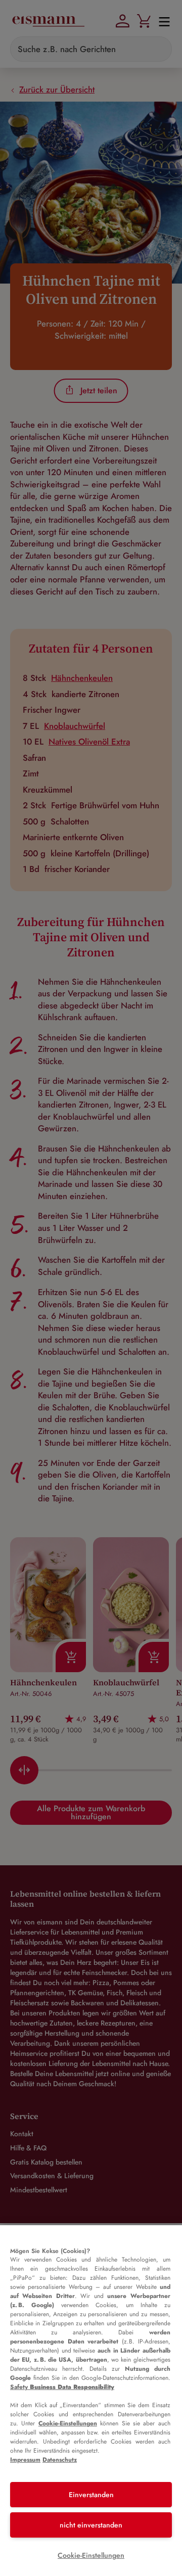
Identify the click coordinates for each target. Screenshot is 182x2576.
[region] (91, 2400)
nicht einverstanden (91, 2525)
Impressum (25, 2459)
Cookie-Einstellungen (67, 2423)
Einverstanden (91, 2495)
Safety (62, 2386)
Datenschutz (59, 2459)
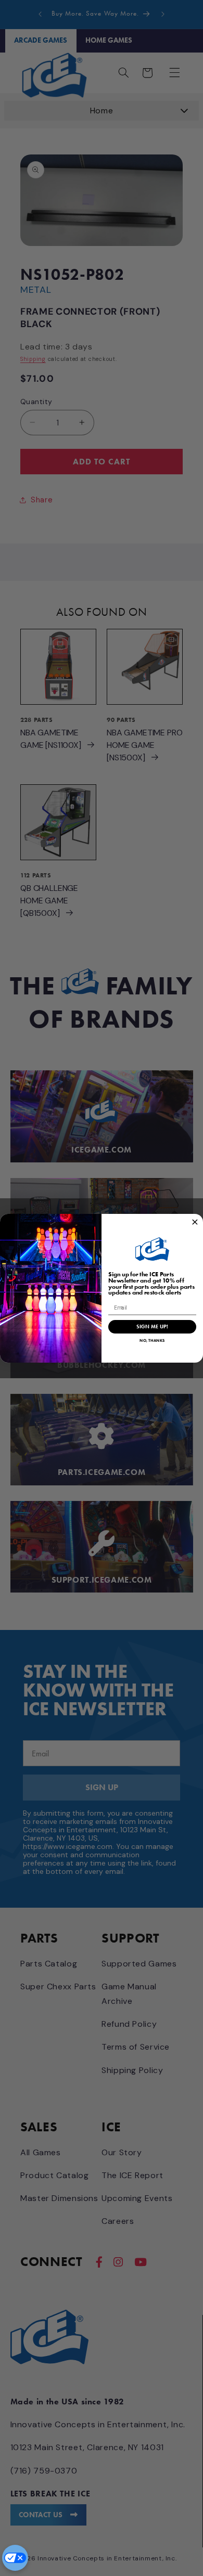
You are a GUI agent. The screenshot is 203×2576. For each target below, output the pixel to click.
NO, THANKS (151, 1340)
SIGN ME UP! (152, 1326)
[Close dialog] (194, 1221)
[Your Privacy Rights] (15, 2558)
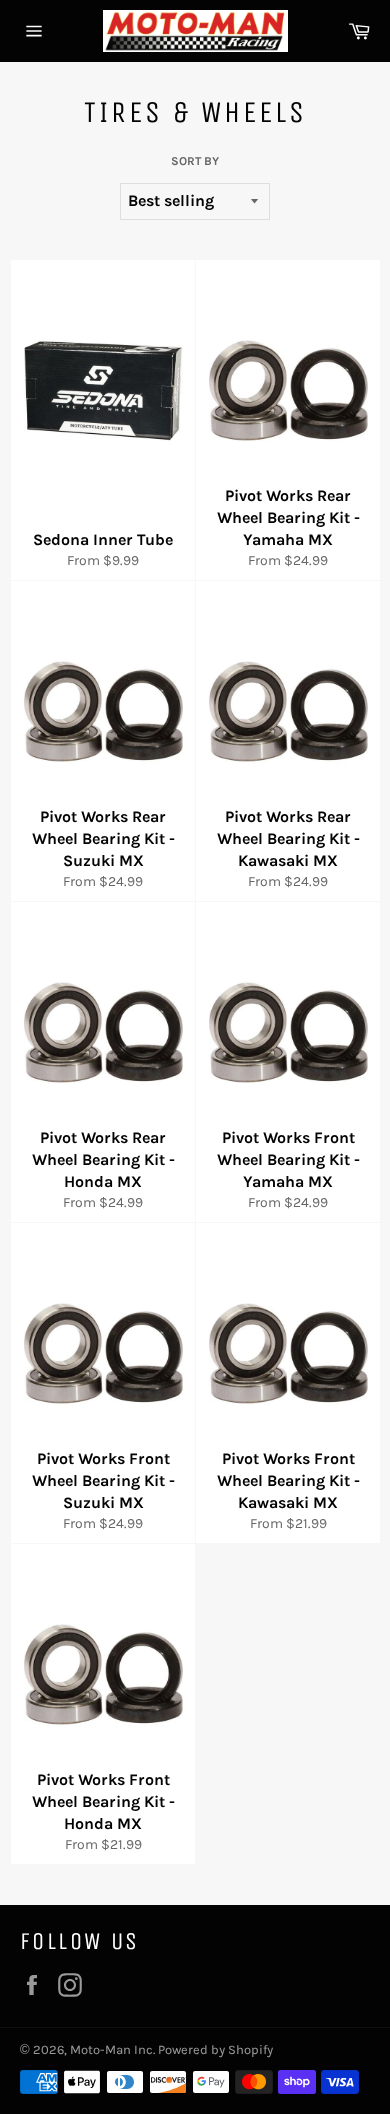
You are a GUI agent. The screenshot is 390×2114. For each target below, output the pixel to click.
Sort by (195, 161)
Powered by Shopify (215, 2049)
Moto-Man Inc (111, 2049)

● ● ● ● ●

▶ **Problem statement**
Return each line of the material above that holds the string "pixel".

▶ **The completed task**
You are a GUI agent. The screenshot is 203×2576. For each target below, output the pixel to click.
You are a GUI agent. The screenshot is 390×2114. For each target below, output the pixel to click.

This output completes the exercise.